In collaboration with colleagues in the Oxford Chemistry Department (Christiane Timmel, Stuart Mackenzie, David Manolopoulos, and Justin Benesch) and at the University of Oldenburg (Henrik Mouritsen and Ilia Solov’yov), we aim to discover the biophysical mechanism of compass magnetoreception.
The primary magnetoreceptor is believed to be cryptochrome, a blue-light photoreceptor protein found in a variety of cell types in the birds’ retinas. Photo-induced electron transfer reactions within the protein produce pairs of radicals in coherent electron spin states, far removed from equilibrium. As a consequence, and because the radical recombination reactions conserve spin, exceedingly weak magnetic interactions can affect the quantum yield of a form of the protein that could act as a signalling state.
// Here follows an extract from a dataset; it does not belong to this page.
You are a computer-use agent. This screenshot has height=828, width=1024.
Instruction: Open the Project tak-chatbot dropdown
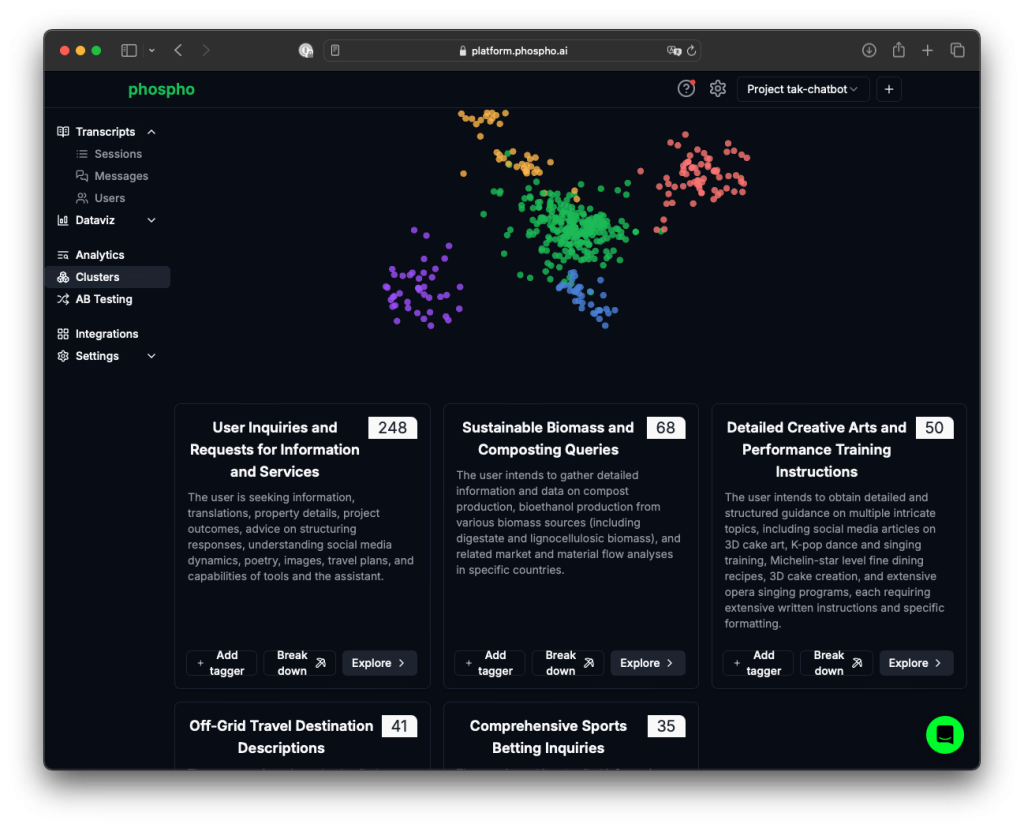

Some of the questions we are attempting to answer:
- What are the fundamental design features - magnetic, structural, kinetic, dynamic - required for a sensitive and precise chemical compass sensor?
- Which radical pair in cryptochrome is most likely to be responsible for magnetic compass sensing in vivo?
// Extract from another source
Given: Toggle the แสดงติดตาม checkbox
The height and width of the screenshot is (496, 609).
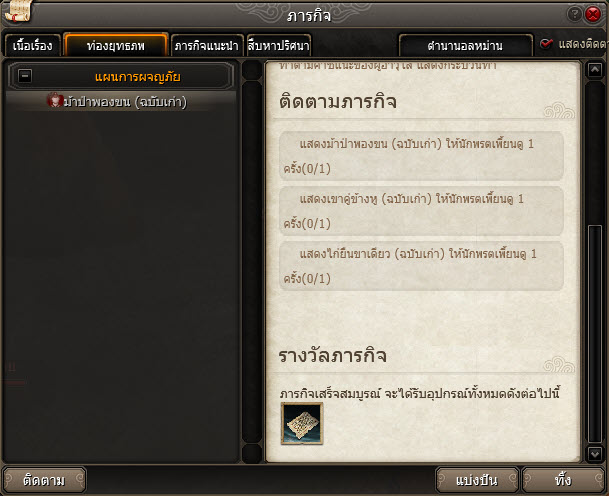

- Why are migratory birds unable to use their magnetic compass when exposed to extremely weak broadband radiofrequency noise and what does this effect tell us about the mechanism of magnetic sensing?
- How could electron spin decoherence in the wet, warm and noisy environment of a living cell be slow enough to allow birds to detect the axis of the geomagnetic field to better than ±5°?
- Is there a ‘killer experiment’ that could prove that cryptochrome really is the magnetic compass sensor?
- Could the design principles gleaned from this work be exploited to make cheap and versatile organic spintronic magnetic sensing devices?
- Is any of this relevant to concerns about the possible health effects of non-ionizing electromagnetic fields?
This work is currently funded by an ERC Synergy Grant, Quantum Birds, held jointly with Henrik Mouritsen (University of Oldenburg). I am also part of the Collaborative Research Centre, Magnetoreception and navigation in vertebrates.